* _TASK INSTRUCTIONS_
Lines from the one with "1456x819 pixels." through the end of the records, and no others, are what the answer should contain, copied exactly; please keep pictures out.

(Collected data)
· · · ·

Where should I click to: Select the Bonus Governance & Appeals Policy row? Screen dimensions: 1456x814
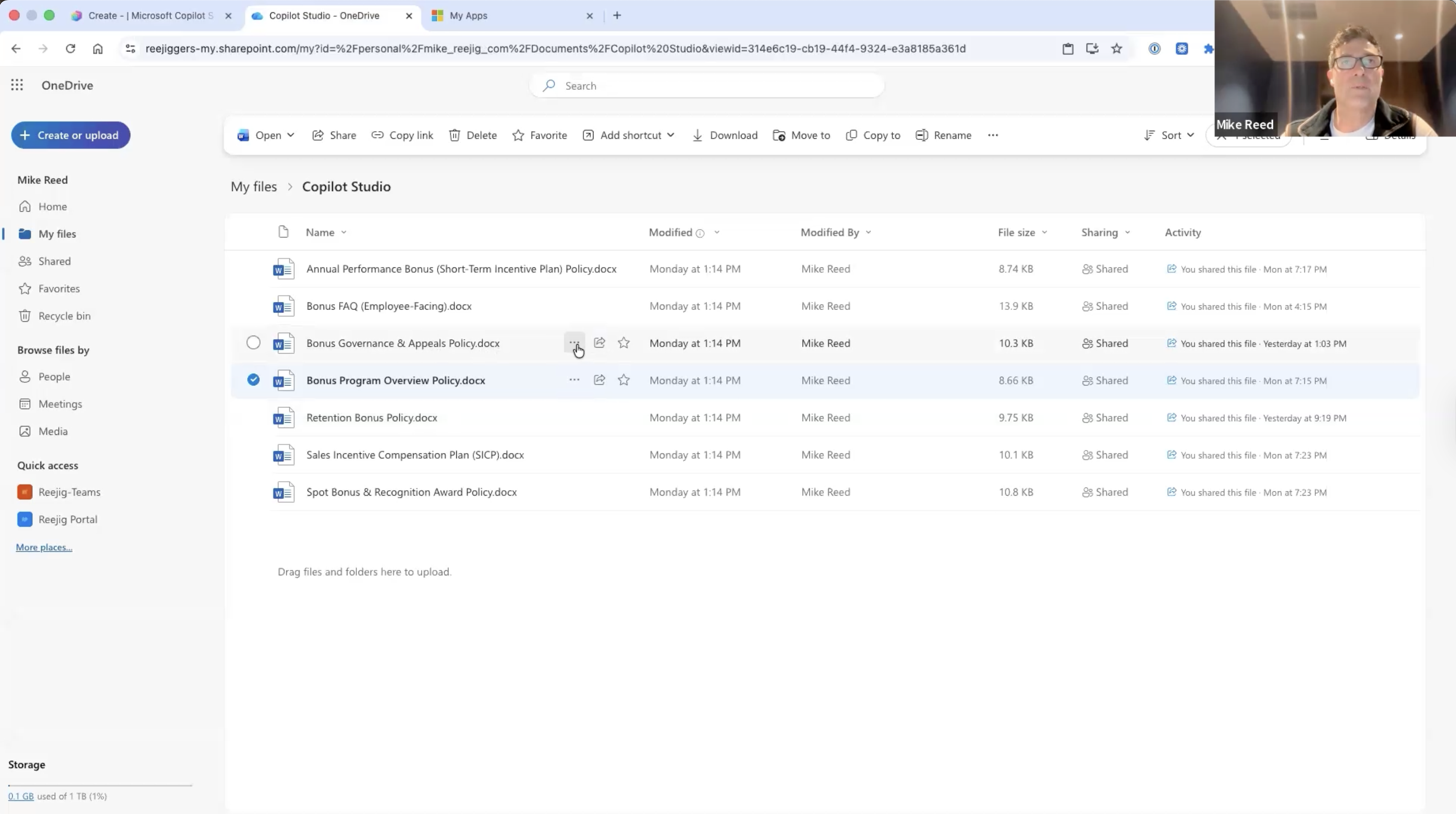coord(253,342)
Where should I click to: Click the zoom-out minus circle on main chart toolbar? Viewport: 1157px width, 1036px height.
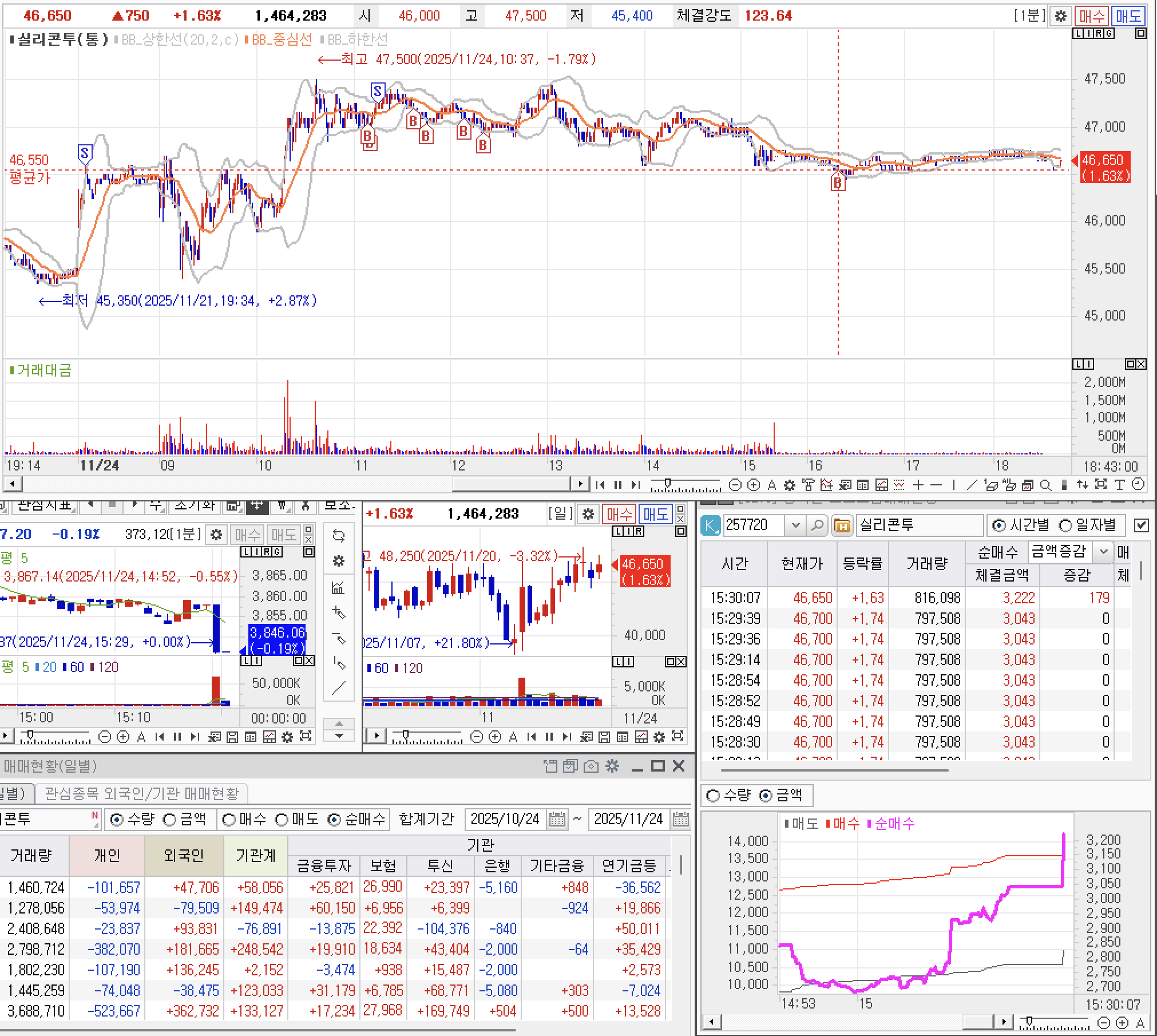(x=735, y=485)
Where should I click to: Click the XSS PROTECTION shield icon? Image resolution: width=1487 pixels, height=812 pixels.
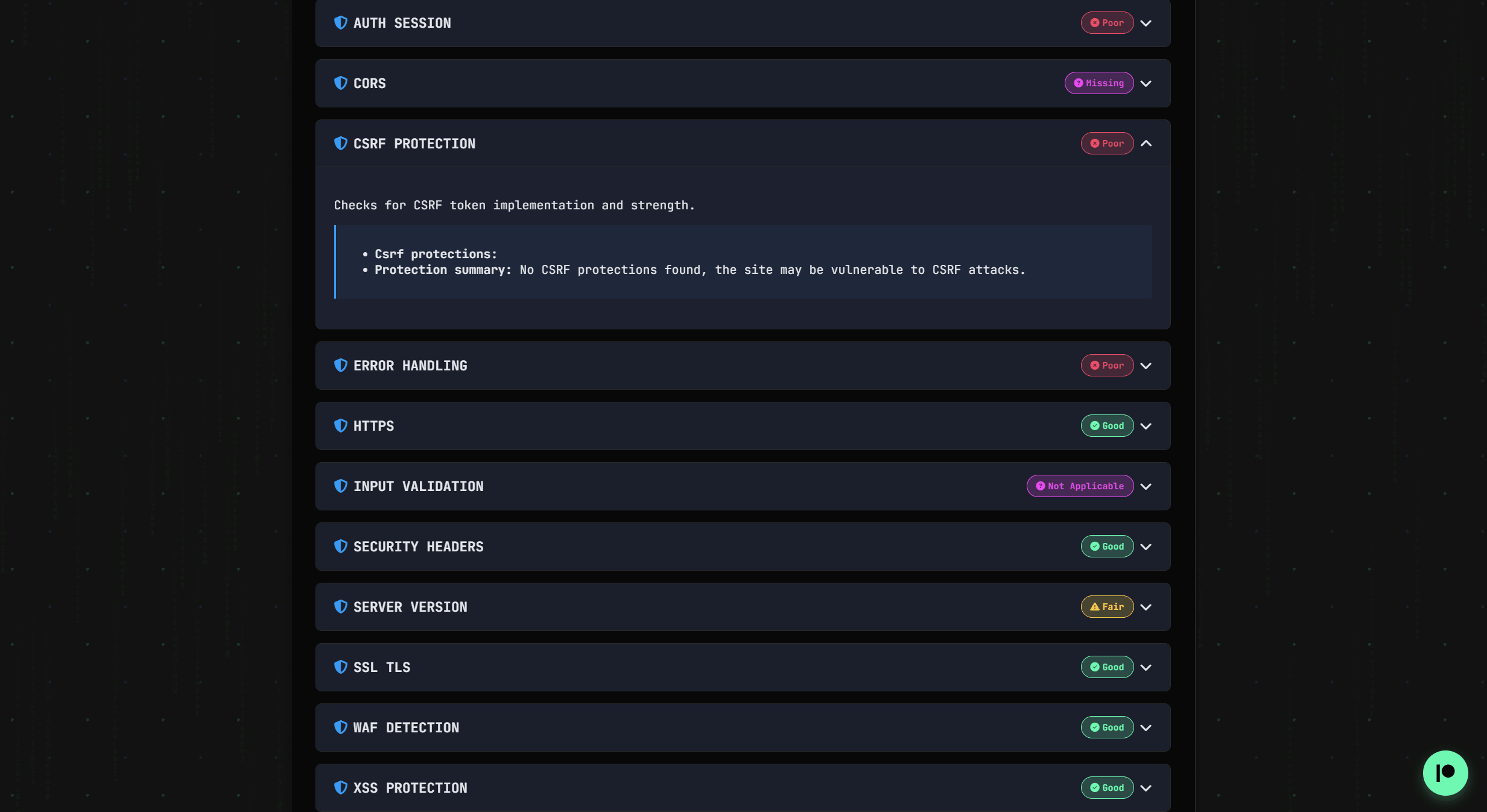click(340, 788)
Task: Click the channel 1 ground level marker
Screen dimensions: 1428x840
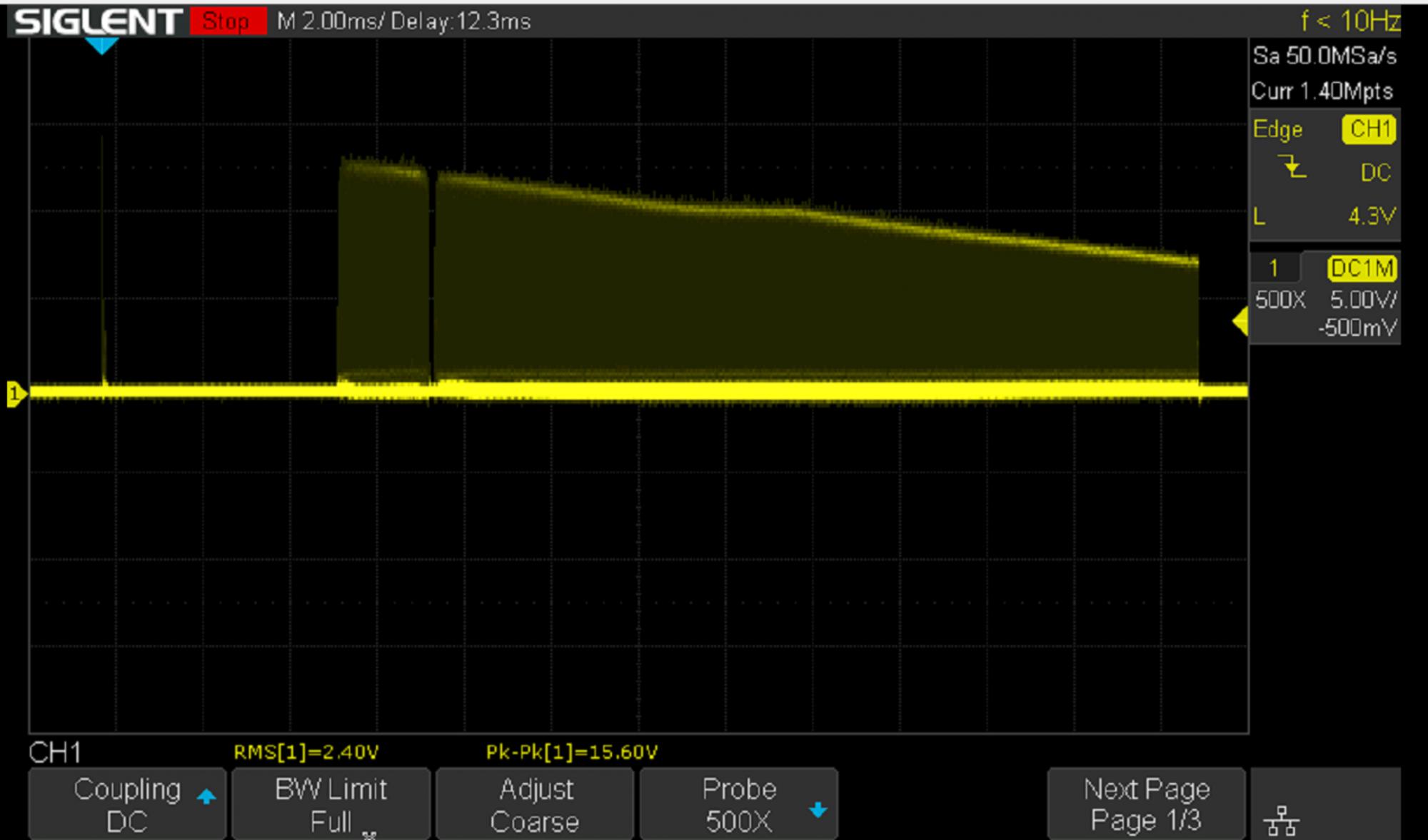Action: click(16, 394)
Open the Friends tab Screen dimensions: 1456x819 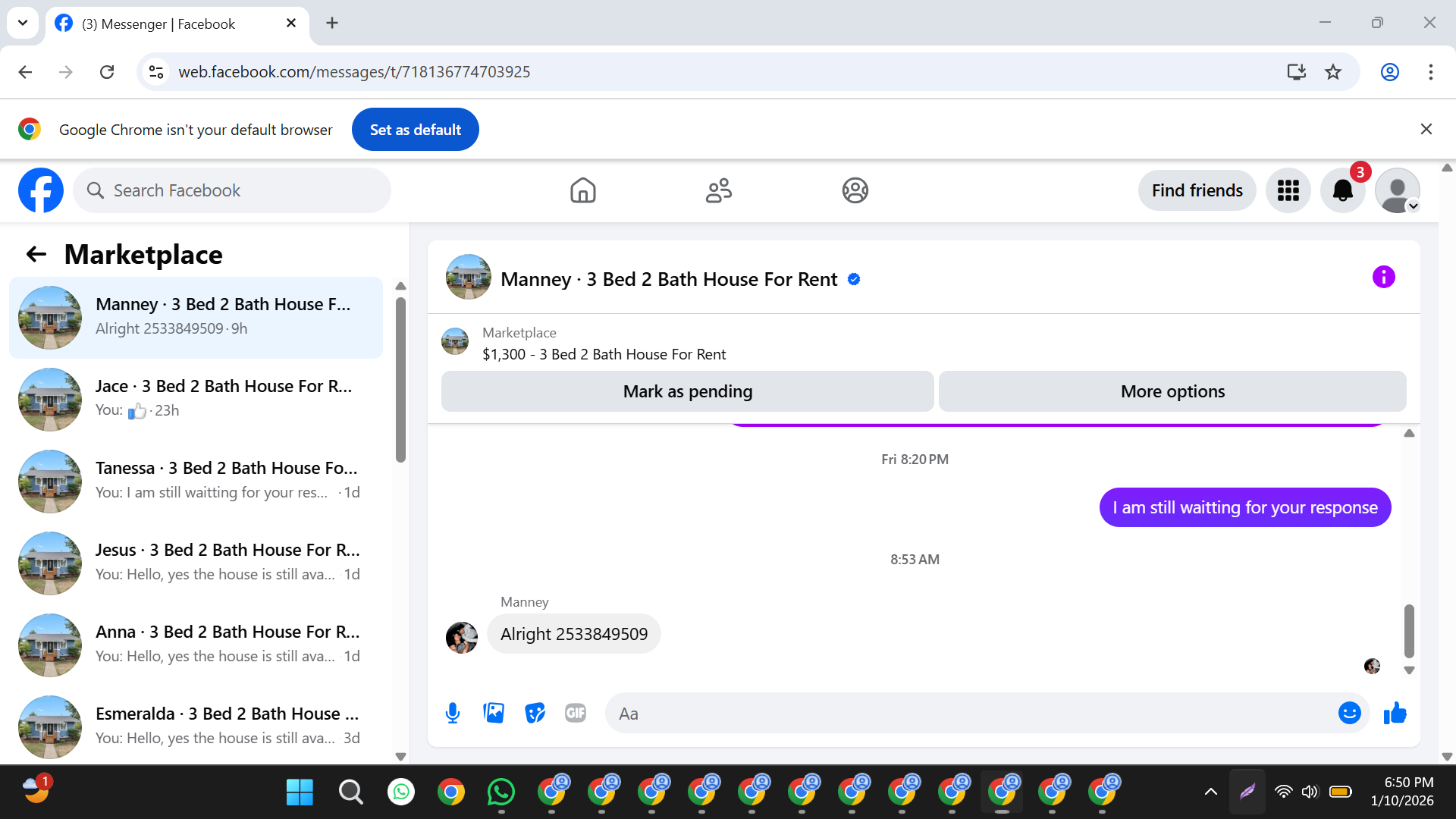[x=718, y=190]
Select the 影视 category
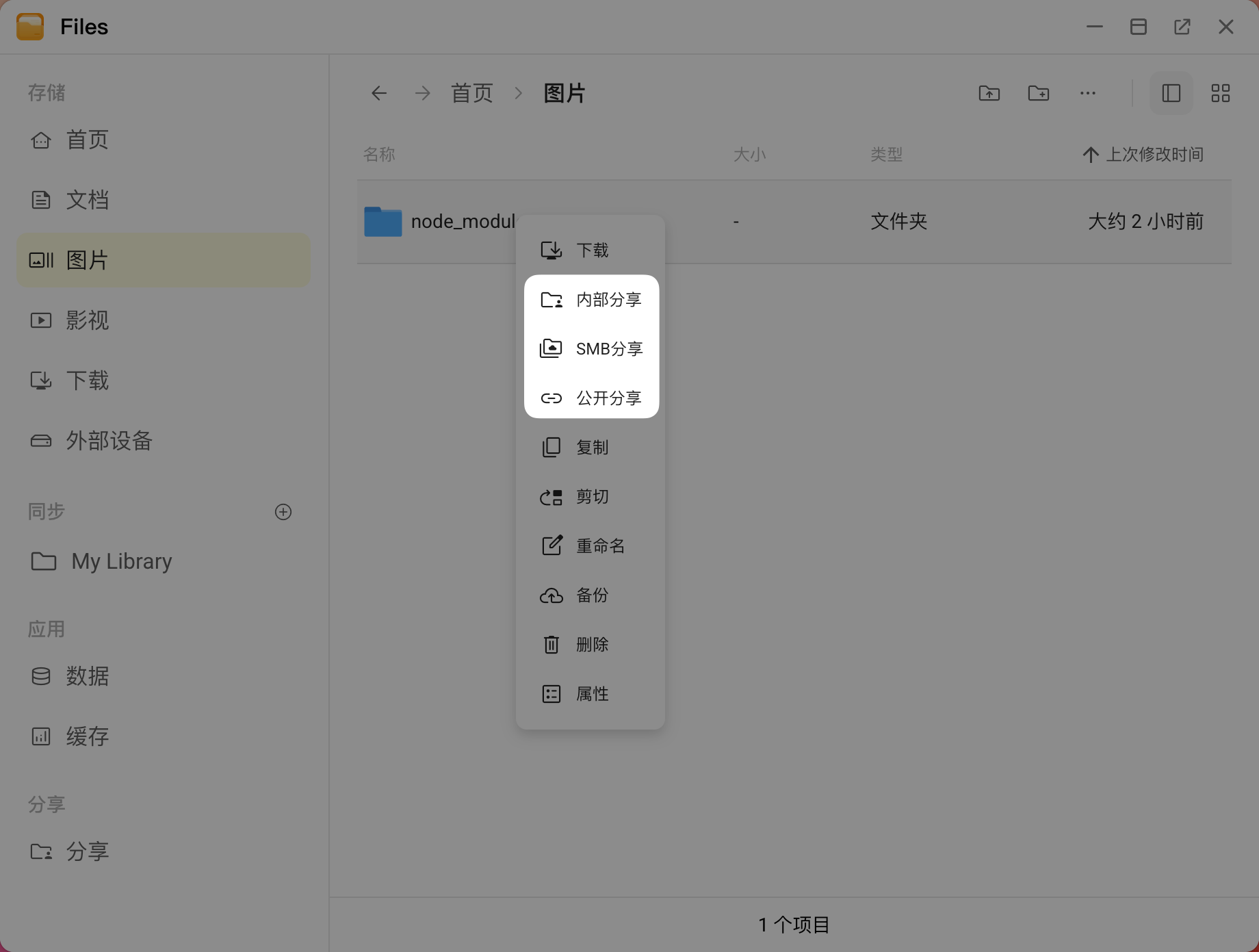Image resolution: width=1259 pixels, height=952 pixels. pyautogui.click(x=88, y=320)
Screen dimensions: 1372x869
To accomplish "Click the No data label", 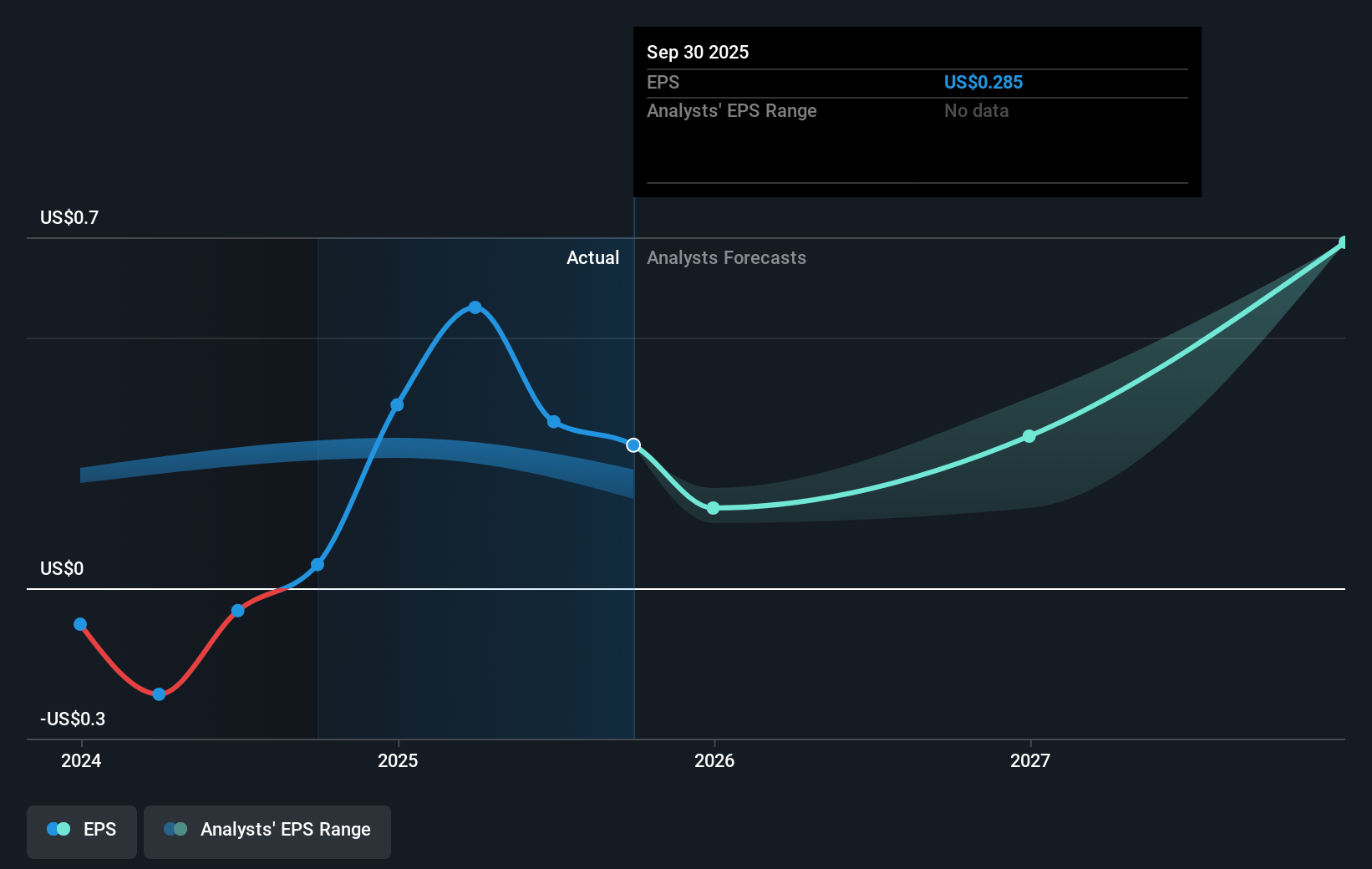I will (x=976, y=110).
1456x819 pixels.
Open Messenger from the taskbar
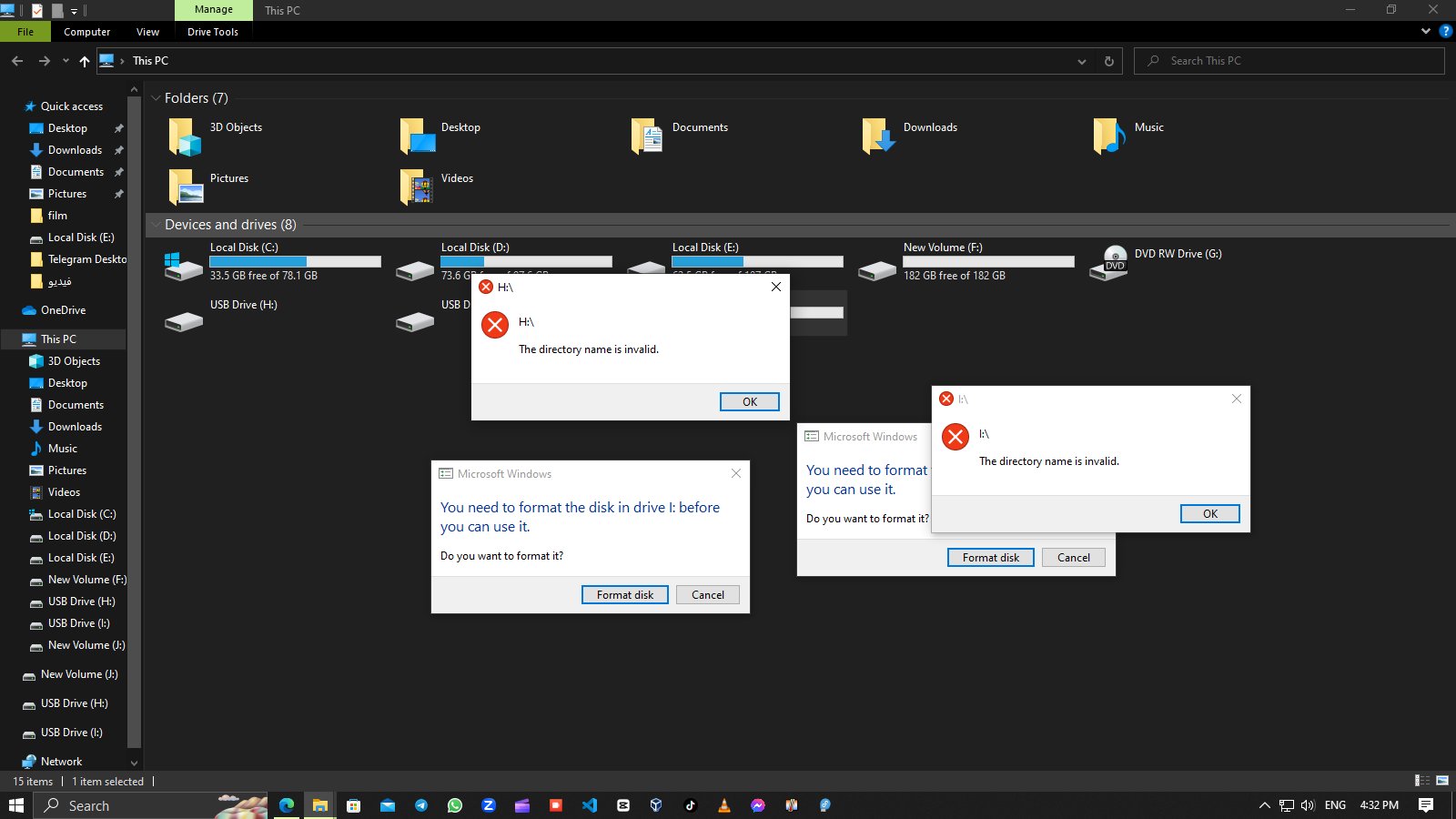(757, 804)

· · · ·

* _ANSWER TO THE EXERCISE_
1456x819 pixels.
Open Messenger from the taskbar
(757, 804)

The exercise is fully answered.